Jul 09, 2013

Universities - Electronics Research Surrey and Reading put GLOSS on satellite monitoring

Estimated Article Reading Time: 1 min.

Ensuring the UK plays a key role in providing satellite-sourced observation services – this is the aim of a new centre of excellence to monitor changes to the Earth and its ecosystem.

Scientists at the Universities of Surrey and Reading will work with researchers at the National Physical Laboratory (NPL) in the new collaboration, which is called Global Satellite Sensing (GLOSS). There will be increasing demand for such monitoring services, believe the universities, as the cost of putting satellites into orbit falls dramatically over the next decade.

According to the GLOSS announcement:

  • Working together with the Satellite Applications Catapult, the Centre aims to contribute to the UK Government’s drive to capture at least 10% of the predicted global space market of $400bn by 2030.
  • The aim is to develop ways of using the very latest advances in the new generation of small, lightweight and highly innovative satellites, being developed in the UK.
  • GLOSS will provide new satellite data services for meteorological purposes and use in disaster scenarios, as well as proving a wide range of services to commercial sectors, including energy resource management, urban and environmental monitoring, security and insurance industries.

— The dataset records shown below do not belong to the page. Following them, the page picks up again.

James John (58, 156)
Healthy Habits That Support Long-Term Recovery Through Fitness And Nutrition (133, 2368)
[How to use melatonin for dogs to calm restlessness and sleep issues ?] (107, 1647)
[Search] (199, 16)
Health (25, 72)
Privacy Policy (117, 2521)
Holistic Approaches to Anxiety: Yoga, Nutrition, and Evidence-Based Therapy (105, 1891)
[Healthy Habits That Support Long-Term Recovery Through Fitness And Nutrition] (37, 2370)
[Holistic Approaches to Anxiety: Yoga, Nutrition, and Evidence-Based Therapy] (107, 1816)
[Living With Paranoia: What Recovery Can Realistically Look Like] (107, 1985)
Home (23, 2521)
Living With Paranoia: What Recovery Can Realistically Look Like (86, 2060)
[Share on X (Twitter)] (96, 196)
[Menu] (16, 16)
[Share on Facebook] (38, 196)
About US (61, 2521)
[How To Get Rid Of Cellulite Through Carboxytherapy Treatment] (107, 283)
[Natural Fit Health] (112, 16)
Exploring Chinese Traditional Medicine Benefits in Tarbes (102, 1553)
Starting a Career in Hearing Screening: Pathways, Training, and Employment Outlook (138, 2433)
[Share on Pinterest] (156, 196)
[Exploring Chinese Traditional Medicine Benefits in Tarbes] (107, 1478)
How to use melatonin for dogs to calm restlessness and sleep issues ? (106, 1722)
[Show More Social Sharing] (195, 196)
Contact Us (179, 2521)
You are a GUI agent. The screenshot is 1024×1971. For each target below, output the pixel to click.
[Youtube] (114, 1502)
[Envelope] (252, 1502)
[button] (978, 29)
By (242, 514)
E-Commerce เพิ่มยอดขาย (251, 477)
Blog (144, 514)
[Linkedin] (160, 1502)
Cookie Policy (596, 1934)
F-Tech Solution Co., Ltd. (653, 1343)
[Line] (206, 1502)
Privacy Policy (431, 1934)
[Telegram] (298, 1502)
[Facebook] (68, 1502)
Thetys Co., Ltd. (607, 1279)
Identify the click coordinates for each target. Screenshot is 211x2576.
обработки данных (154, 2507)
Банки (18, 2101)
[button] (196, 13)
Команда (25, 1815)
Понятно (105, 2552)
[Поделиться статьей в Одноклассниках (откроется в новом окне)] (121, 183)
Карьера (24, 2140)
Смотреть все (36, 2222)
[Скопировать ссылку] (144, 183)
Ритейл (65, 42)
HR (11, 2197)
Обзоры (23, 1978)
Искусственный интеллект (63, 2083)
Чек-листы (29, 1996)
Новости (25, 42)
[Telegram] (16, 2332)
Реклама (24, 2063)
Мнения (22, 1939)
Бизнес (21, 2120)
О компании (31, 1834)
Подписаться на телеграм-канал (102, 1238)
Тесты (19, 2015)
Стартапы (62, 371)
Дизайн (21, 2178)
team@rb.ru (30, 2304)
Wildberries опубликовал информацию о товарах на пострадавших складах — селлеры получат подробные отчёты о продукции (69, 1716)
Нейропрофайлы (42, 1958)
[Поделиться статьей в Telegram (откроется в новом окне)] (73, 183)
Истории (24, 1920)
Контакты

“Bringing these world-leading research capabilities together within a single centre of excellence provides the UK with an unrivalled ability to provide expertise across a range of areas,” said Keith Robson, Director Enterprise and Growth at the University of Surrey.

“This includes everything from developing new low cost sensors, designing groups of small satellites that can work together which are called ‘swarms’, in-orbit calibration systems, data assimilation, data processing and visualisation.

Professor Robert Gurney, Director of Space and Earth Observation at the University of Reading said: “This centre provides a unique opportunity for scientists and engineers to work collaboratively on research with the potential to deliver breakthrough technologies and applications for a changing planet.

“British scientists are among the best in the world at using data from satellites to provide vital information about weather and climate. By helping to develop the next generation of satellite technology, this collaboration will help to expand the range of information available to businesses and industry, such as real-time data. Such crucial and affordable information will help to give British businesses the cutting edge, boosting innovation and economic growth.”

Reading University reportedly has the largest research capability in weather and climate science and earth observation of any university in Europe.